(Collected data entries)
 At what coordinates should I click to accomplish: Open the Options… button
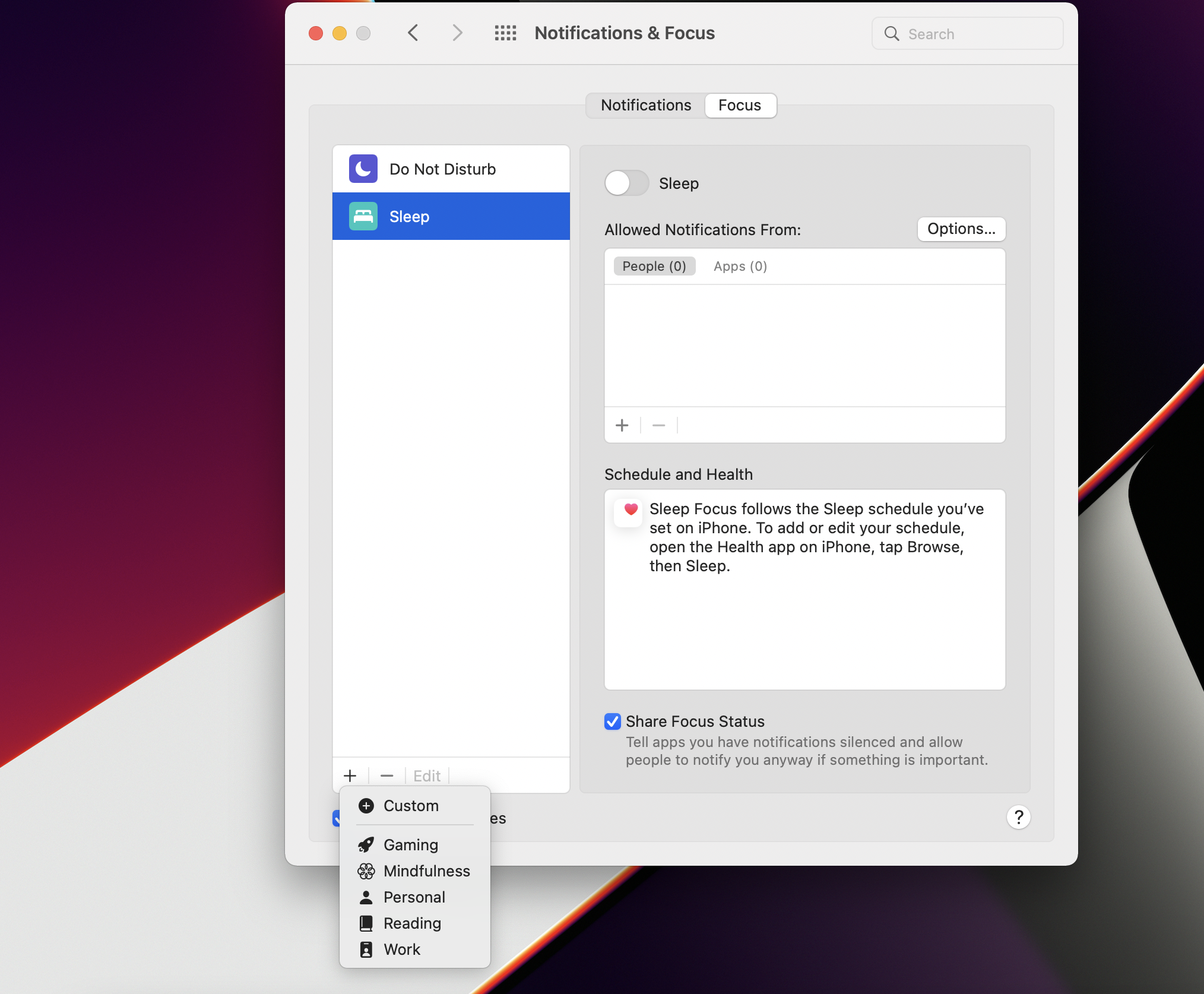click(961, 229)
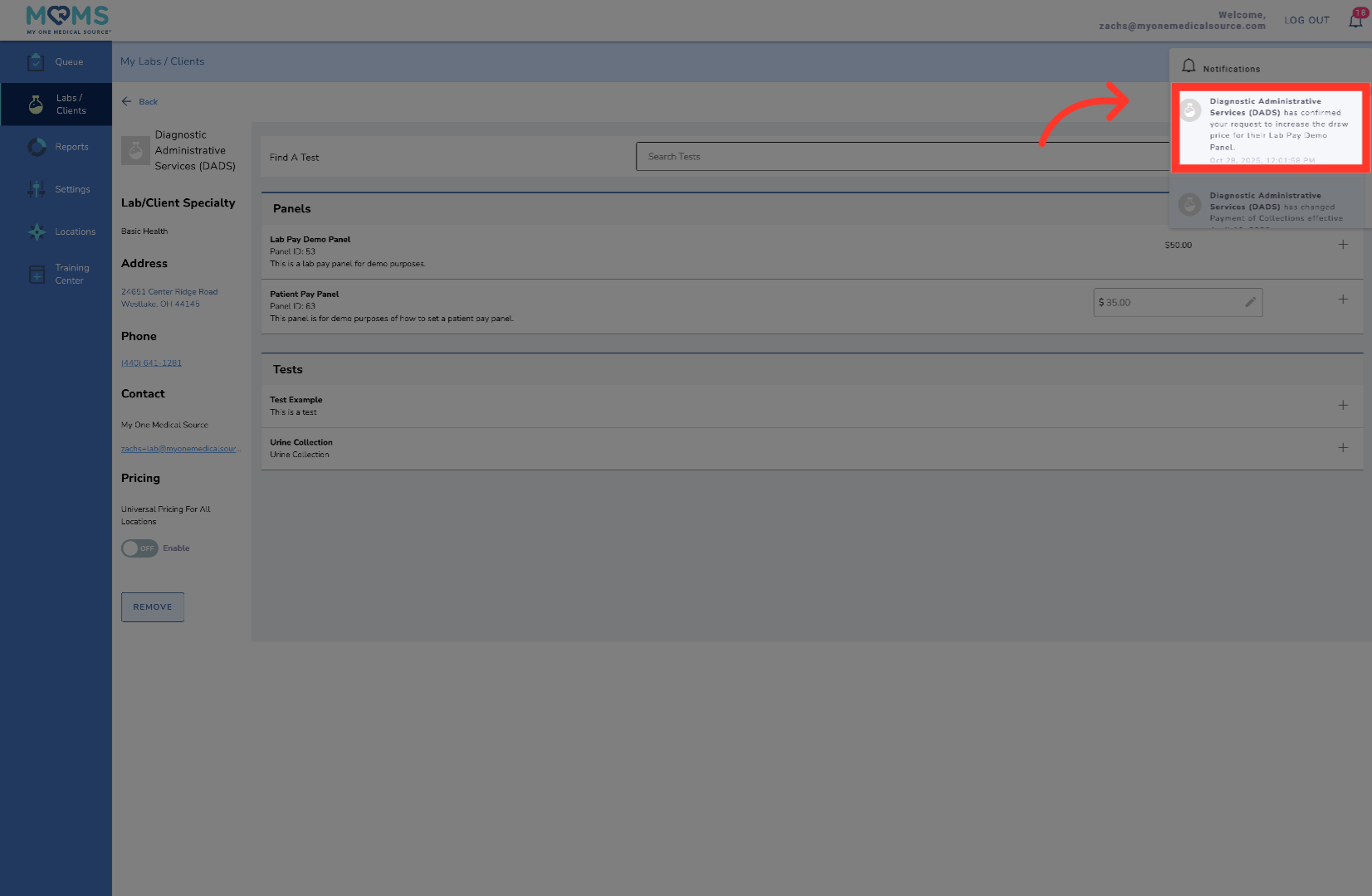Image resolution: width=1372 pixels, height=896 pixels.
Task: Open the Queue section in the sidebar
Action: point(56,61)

Instructions for the task: Would you retype every line shown above exactly, leaving the pictures aside?

Final answer:
 At what coordinates should I click to accomplish: Open the Options… button
click(961, 229)
Image resolution: width=1372 pixels, height=896 pixels.
Task: Open the Queue section in the sidebar
Action: point(56,61)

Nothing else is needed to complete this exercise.